Aim of the exercise: Go through the records below and count every line containing "resolution". Reply with the count alone.

[Records from a data source]
----------
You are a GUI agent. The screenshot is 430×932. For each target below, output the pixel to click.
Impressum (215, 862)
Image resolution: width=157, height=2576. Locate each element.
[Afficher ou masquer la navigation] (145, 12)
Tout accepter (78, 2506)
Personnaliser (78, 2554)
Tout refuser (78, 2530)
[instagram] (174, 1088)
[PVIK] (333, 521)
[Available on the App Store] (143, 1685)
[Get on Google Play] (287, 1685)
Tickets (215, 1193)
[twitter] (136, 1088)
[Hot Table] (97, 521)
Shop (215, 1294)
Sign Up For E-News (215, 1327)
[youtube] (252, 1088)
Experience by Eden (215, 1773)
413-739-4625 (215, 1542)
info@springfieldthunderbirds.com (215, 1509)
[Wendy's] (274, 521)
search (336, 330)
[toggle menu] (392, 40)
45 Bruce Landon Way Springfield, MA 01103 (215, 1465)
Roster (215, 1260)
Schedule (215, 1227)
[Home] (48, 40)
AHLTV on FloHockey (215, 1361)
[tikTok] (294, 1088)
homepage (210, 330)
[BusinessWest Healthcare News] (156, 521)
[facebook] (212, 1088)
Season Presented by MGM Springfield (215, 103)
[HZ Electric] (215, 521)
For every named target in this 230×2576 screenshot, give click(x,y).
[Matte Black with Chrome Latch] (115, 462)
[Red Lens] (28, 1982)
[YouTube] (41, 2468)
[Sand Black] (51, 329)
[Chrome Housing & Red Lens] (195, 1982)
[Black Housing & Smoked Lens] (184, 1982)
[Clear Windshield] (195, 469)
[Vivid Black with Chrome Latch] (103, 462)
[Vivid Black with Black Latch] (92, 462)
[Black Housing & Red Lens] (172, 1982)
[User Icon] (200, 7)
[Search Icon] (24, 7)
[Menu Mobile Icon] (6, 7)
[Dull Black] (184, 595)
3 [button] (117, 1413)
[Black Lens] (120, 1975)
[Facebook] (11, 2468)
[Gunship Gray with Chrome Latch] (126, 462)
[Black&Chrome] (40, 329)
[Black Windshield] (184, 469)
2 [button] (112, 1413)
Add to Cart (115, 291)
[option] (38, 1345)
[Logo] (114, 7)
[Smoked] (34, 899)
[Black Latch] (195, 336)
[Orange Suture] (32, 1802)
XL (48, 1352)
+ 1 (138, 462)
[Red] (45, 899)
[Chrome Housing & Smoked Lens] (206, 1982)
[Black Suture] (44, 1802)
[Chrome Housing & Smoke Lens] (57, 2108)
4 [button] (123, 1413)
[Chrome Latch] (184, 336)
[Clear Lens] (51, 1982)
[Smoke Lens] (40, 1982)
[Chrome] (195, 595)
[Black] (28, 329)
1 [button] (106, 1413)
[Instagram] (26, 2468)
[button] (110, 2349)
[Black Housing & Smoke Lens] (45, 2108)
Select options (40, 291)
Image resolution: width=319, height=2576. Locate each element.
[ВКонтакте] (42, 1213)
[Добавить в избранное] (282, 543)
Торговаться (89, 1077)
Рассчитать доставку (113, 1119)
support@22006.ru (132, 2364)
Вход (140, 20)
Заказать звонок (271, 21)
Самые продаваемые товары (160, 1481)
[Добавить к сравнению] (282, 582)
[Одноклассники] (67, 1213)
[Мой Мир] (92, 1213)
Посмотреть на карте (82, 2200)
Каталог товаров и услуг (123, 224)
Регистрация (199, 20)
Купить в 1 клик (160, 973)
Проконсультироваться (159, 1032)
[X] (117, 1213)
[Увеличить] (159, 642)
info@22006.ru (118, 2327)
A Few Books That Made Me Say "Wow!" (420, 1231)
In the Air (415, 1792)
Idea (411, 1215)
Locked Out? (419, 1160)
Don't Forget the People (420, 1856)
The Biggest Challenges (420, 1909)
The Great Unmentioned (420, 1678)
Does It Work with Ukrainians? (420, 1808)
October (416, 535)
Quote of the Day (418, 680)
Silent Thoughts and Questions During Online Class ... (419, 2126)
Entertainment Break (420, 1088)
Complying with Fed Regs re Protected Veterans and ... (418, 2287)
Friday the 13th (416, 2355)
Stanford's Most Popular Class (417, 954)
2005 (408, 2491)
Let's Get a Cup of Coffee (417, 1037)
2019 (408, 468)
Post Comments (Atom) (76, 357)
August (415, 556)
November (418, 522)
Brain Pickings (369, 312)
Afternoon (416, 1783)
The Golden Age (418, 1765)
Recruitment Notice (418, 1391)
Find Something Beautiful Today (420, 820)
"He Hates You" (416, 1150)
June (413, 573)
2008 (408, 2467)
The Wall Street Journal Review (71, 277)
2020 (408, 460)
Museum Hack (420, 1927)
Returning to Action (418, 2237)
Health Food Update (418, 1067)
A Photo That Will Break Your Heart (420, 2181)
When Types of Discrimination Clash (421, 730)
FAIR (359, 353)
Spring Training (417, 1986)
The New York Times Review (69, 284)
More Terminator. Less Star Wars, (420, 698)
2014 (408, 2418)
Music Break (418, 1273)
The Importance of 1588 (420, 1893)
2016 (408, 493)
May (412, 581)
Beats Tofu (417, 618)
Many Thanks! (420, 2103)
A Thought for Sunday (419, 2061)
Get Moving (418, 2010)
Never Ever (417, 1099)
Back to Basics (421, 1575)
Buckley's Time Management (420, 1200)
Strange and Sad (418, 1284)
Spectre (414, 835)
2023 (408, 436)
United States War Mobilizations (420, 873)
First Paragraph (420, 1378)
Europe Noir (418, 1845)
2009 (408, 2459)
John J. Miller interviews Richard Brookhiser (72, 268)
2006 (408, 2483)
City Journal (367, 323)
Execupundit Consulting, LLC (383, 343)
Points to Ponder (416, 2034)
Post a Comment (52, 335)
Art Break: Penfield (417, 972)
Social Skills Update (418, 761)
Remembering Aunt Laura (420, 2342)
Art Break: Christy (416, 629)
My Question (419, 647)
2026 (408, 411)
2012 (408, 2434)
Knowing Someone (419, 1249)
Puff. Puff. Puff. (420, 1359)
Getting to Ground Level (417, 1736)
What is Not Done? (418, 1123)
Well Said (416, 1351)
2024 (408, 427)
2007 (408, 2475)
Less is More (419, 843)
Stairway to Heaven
----------
Response for this exercise: 2